# DOCUMENT EXTRACT

The Internet is, as its name suggests, a network of networks. The glue that holds this together is the inter-domain routing protocol, BGP, or Border Gateway Protocol. BGP is a flooding protocol whose objective is to ensure that all the BGP speakers across the Internet see the same picture of reachable address prefixes. The paths of how to reach to each prefix is relative to each BGP speaker, so the paths contained in each local view of the Internet all differ to some extent, but the intention of the protocol itself is to ensure that everyone has a similar set of reachable destinations.
Of course, there are some differences between the various views of BGP in terms of the collection of reachable address prefixes, as there may be local routing policies that moderate the basic BGP behaviour of route flooding.
The following figure is the plot of the number of IPv4 route objects reported by each peer of Route Views and RIS since 1 January 2024, showing that there is a variance of some 50,000 route objects across this set of BGP speakers.
BGP is by no means a recent protocol, and it was first described in an RFC in June 1989 (RFC 1105). The current specification is BGP-4, described in RFC 4271, January 2006.
In looking at the way BGP operates in keeping the Internet self-connected, there are many approaches. Some tools gather the BGP state from a number of locations and use such a collection of data sets to look at systemic behaviour, such as speed and patterns of information propagation, or variations and potential inconsistencies in the routing information between locations. Other analytical approaches can use a smaller scale, looking at a single BGP data set gathered from a single location using a single BGP peer session. The advantage of this minimalist approach lies in its relative simplicity and clarity.

# CHALLENGE 1
Rewrite the paragraph of the BGP text that begins "In looking at the way BGP operates" as a short bulleted list that keeps its main facts.
# CHALLENGE 2
Answer these questions from the BGP text:
(a) In what month and year was BGP first described in an RFC, and which RFC was it?
(b) Which RFC describes the current BGP-4 specification?
(c) About how large is the variance in IPv4 route objects across the Route Views and RIS peers?
# CHALLENGE 3
Output the part of the BGP text from "The following figure" up to and including "4271, January 2006.", word for word.
The rows that come next are separate material and aren't related to the BGP text.

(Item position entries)

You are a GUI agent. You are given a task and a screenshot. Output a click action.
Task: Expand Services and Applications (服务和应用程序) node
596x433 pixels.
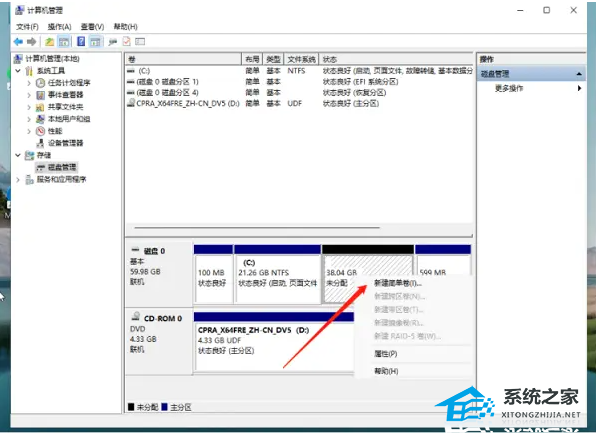tap(18, 179)
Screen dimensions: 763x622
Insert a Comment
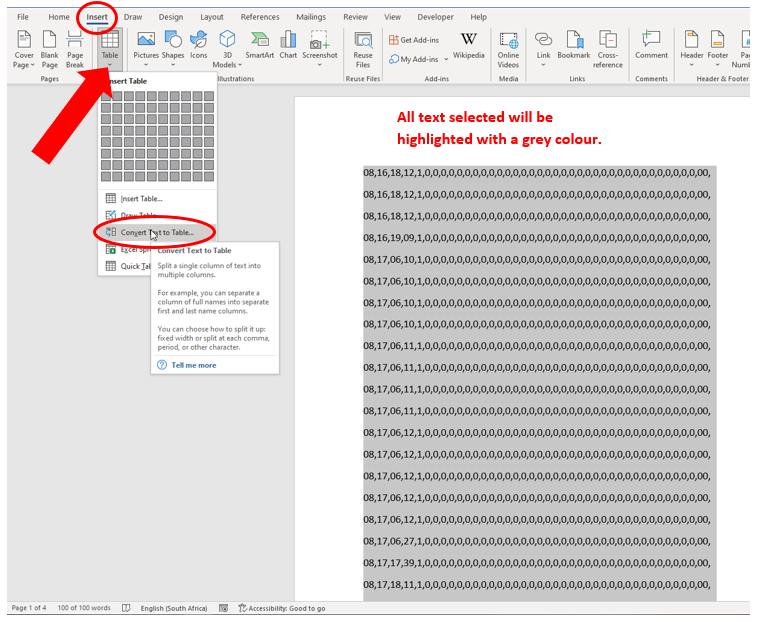coord(651,45)
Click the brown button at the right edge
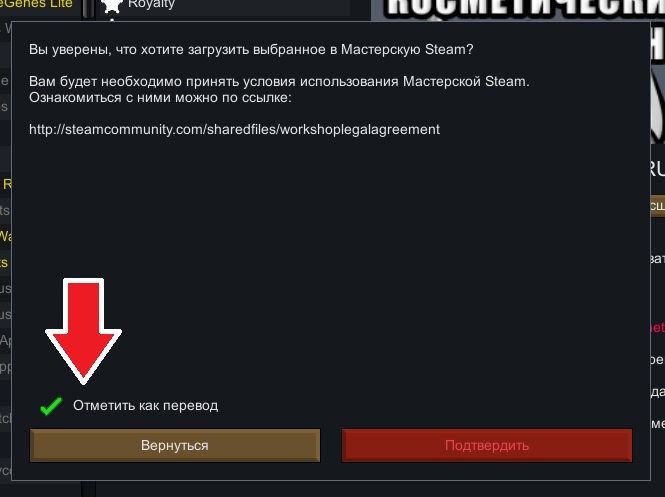 (x=658, y=206)
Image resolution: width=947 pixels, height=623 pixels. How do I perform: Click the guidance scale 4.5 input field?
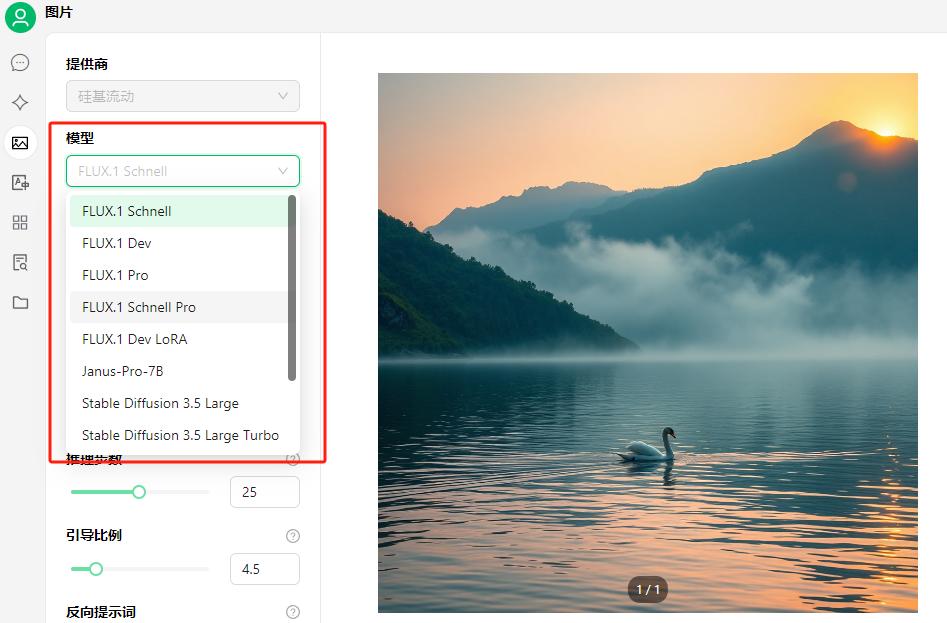[265, 569]
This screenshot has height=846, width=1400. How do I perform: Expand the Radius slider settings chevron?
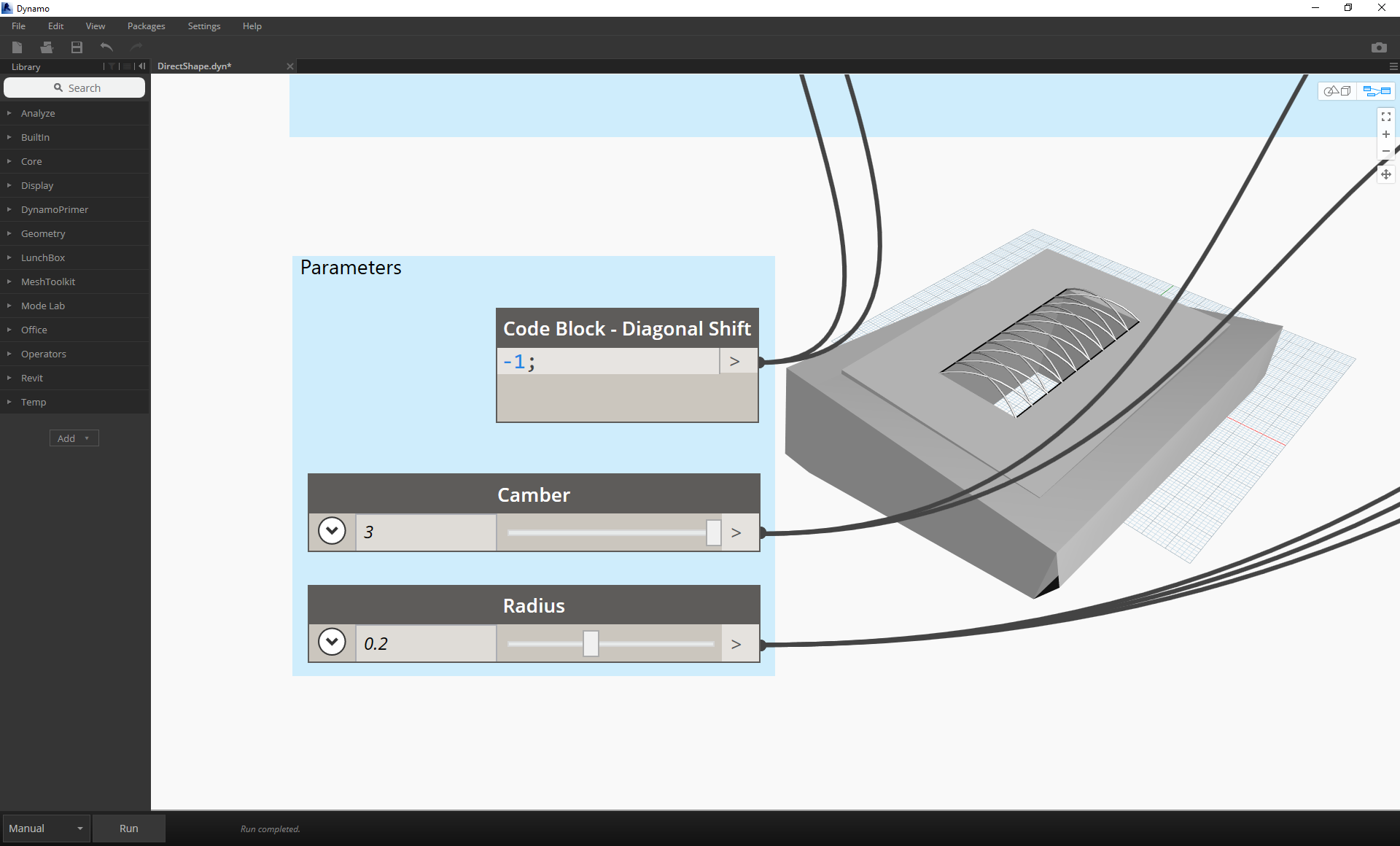tap(332, 643)
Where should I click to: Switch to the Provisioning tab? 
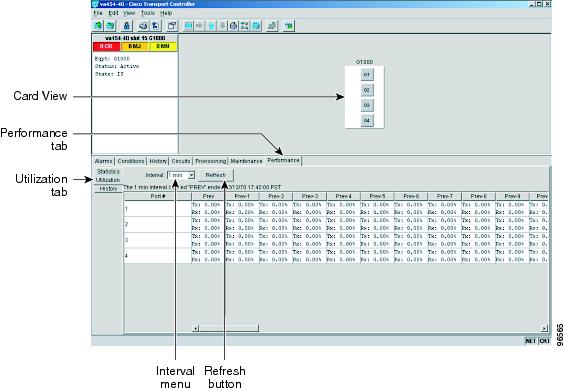point(211,161)
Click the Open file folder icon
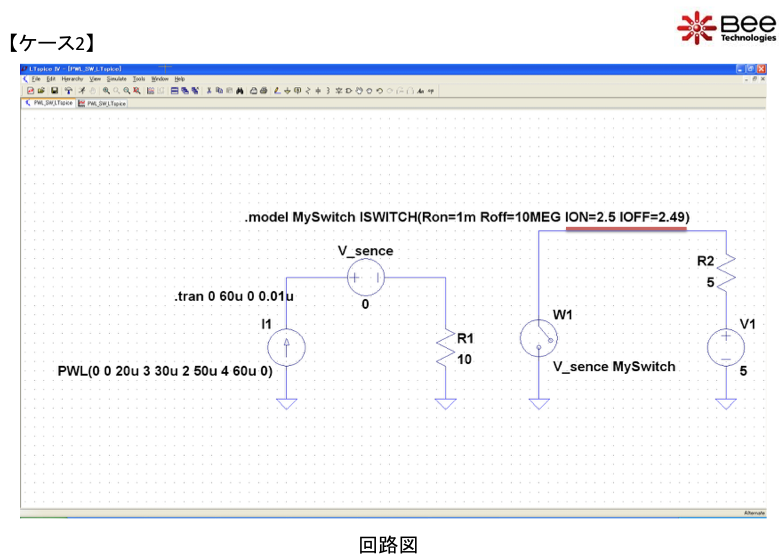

# CORRECT RESULT 1
- There are many approaches to studying how BGP keeps the Internet self-connected.
- Some tools collect BGP state from many locations and use these data sets to study systemic behavior, such as the speed and patterns of information propagation, or variations and possible inconsistencies in routing information between locations.
- Other approaches work at a smaller scale, using a single BGP data set gathered from one location over one BGP peer session.
- This minimalist approach has the advantage of relative simplicity and clarity.

# CORRECT RESULT 2
(a) June 1989, in RFC 1105.
(b) RFC 4271.
(c) Some 50,000 route objects.

# CORRECT RESULT 3
The following figure is the plot of the number of IPv4 route objects reported by each peer of Route Views and RIS since 1 January 2024, showing that there is a variance of some 50,000 route objects across this set of BGP speakers.
BGP is by no means a recent protocol, and it was first described in an RFC in June 1989 (RFC 1105). The current specification is BGP-4, described in RFC 4271, January 2006.